# Reduced to N Scale



## BrooklynBound718 (Dec 23, 2010)

I recently came to accept the fact that I have serious space limitations on what I wanted to do in HO . Not the end of the world right? I found that I would be able to get better amount of train action with N scale in 6'X4' space as opposed to HO. Does anyone have any pics to share of a layout with these dimensions give or take a foot? Having a hard time finding some on youtube.


----------



## tooter (Feb 26, 2010)

Before you write off HO entirely take a look at Small Layout Scrapbook:

http://www.carendt.us/scrapbook/linkindex/index.html

It's my *#1 favorite* place to go for good ideas on building a small layout. 

Greg


----------



## tankist (Jun 11, 2009)

look at HO layout you like, and just scale it down to N (roughly divide the HO dimentions by 1.8).


----------



## BrooklynBound718 (Dec 23, 2010)

Thanks. What I am going to do is just take it easy. There will be a train show in my area this February. I am going to check that out and just keep planning. I plan to least have my table up by this summer. That should make planning much easier.


----------



## tjcruiser (Jan 10, 2010)

You might want to look at the Thor Trains website ... lots of "canned" layout ideas. Scroll down to HO and N section, then toggle through sub-menus:

http://www.thortrains.net/

TJ


----------



## flyvemaskin (Nov 19, 2011)

Reduced to N scale, well, thanks a lot, almost sounds like an insult to all of us who are N scale folks here. N scale runs as well or better than HO scale stuff these days. I'd think being able to have more layout with N scale would be a plus, not a sad way to have to go. This to me is a real bonus, more layout in less space. HO looks huge to me now days. I even have an G scale train set, and I can almost put an N scale layout it the caboose. Funny how one's perception of things is relative to what he or she has. good luck sir.


----------



## Brakeman Jake (Mar 8, 2009)

Indeed,4'X6' isn't huge even for an N scale layout and finding a ready made plan that will suit your exact needs may be next to impossible.However,it's not a hopeless situation.You'll likely have to find a nearly suitable design then improve it to suit your desires and particular needs.

Most plans are designed to fit a regular 4X8 sheet of ply and are already compressed to a maximum to accept more tracks and/or scenic features,so reducing such a plan could be a daunting task at the cost of losing a certain amount of features.On the other hand if you find an interesting but smaller plan,improvements become much more feasible.

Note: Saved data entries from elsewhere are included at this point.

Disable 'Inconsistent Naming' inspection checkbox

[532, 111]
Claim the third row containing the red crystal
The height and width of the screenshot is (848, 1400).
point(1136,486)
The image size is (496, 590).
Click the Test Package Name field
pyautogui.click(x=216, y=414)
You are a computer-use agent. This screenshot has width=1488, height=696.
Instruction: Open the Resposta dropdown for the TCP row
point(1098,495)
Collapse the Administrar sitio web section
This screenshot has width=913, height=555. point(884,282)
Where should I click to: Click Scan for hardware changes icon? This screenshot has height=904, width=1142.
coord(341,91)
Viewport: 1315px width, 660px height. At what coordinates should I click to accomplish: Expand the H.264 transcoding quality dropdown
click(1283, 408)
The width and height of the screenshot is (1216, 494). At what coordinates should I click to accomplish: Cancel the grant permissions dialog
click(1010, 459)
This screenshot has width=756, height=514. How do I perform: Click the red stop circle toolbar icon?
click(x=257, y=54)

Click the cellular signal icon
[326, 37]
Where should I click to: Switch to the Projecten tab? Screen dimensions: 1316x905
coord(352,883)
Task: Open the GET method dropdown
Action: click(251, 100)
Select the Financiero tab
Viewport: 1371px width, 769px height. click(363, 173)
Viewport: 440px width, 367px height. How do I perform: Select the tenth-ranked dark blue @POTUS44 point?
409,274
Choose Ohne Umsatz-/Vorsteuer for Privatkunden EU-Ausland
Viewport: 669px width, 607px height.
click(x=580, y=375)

One plan I have in mind is the Atlas plan N17 Scenic and Relaxed.It can be found in their book "Nine N Scale Railroads" (Book 7,level 2).May be someone can post this plan on this forum,I have no idea how to.It is roughly reproduced on Atlas's website (plan N 11017),so you can have an idea of what it looks like.It is a simple plan but would give you a starting point.Since it is a 3X6 plan,it would fit your surface with some extra room for more tracks and/or more scenery,and enlarging it here and there is also easier than trying to reduce a larger plan.Just my two cents......


----------



## BrooklynBound718 (Dec 23, 2010)

flyvemaskin said:


> Reduced to N scale, well, thanks a lot, almost sounds like an insult to all of us who are N scale folks here. N scale runs as well or better than HO scale stuff these days. I'd think being able to have more layout with N scale would be a plus, not a sad way to have to go. This to me is a real bonus, more layout in less space. HO looks huge to me now days. I even have an G scale train set, and I can almost put an N scale layout it the caboose. Funny how one's perception of things is relative to what he or she has. good luck sir.


Are you aware that this post is within nine days of being a "year" old? I am not talking about a woman, a child, or group of people. It's a train man. If you were insulted because I cannot build what I actually want than please accept my my apologies for your suffering. I did not mean to insult you. I am actually laughing as I type this . I find the comment somewhat silly. 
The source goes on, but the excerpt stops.